* RECORDS FOR THE EXERCISE:
******
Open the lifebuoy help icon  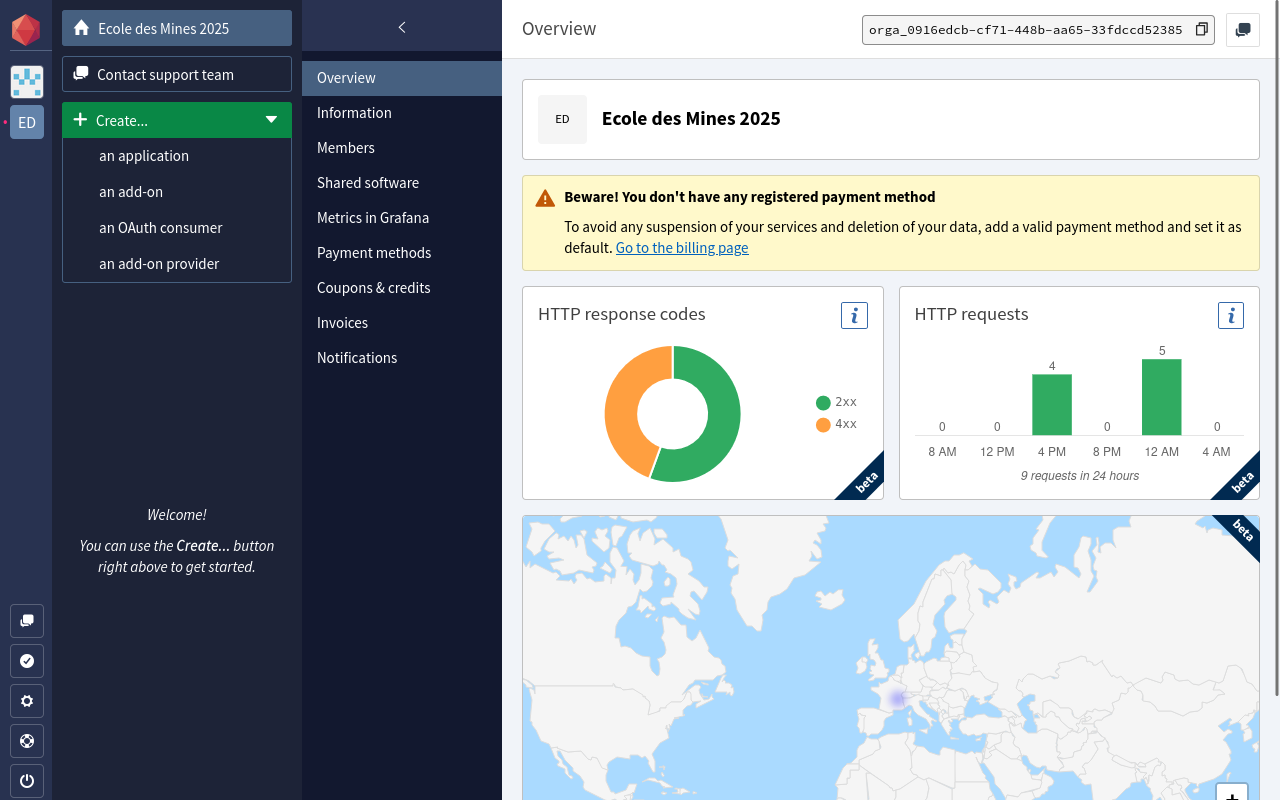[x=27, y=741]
******
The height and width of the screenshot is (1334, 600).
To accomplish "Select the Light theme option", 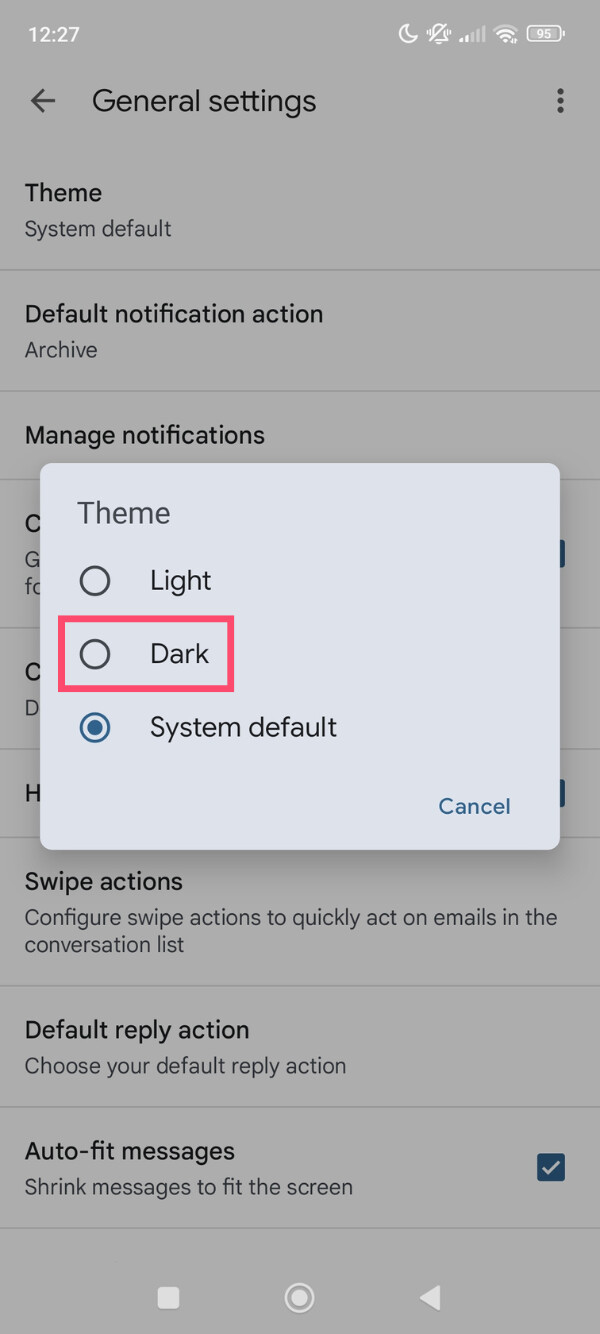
******
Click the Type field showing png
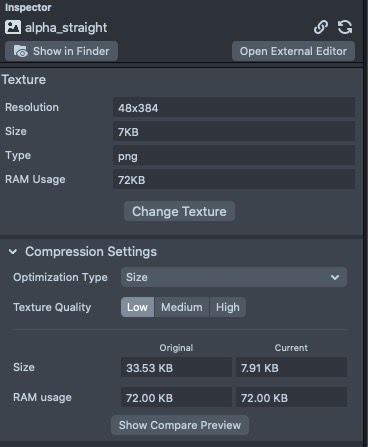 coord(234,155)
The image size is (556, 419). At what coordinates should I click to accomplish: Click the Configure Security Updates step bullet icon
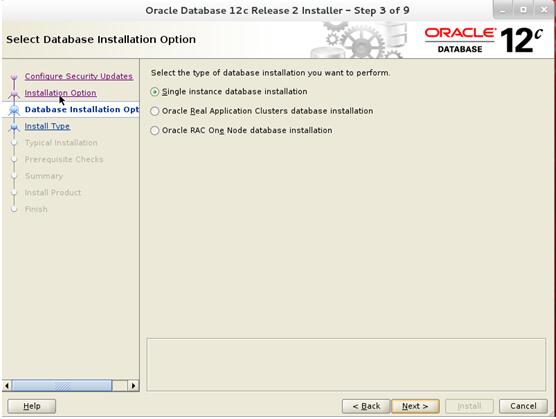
******
* WHAT YOU SHOULD DO:
Could you repeat, exactly, only the lines above starting at the one that has "The height and" and stopping after the one that has "the Light theme", without the pictures?

* WRITTEN ANSWER:
The height and width of the screenshot is (1334, 600).
To accomplish "Select the Light theme option", 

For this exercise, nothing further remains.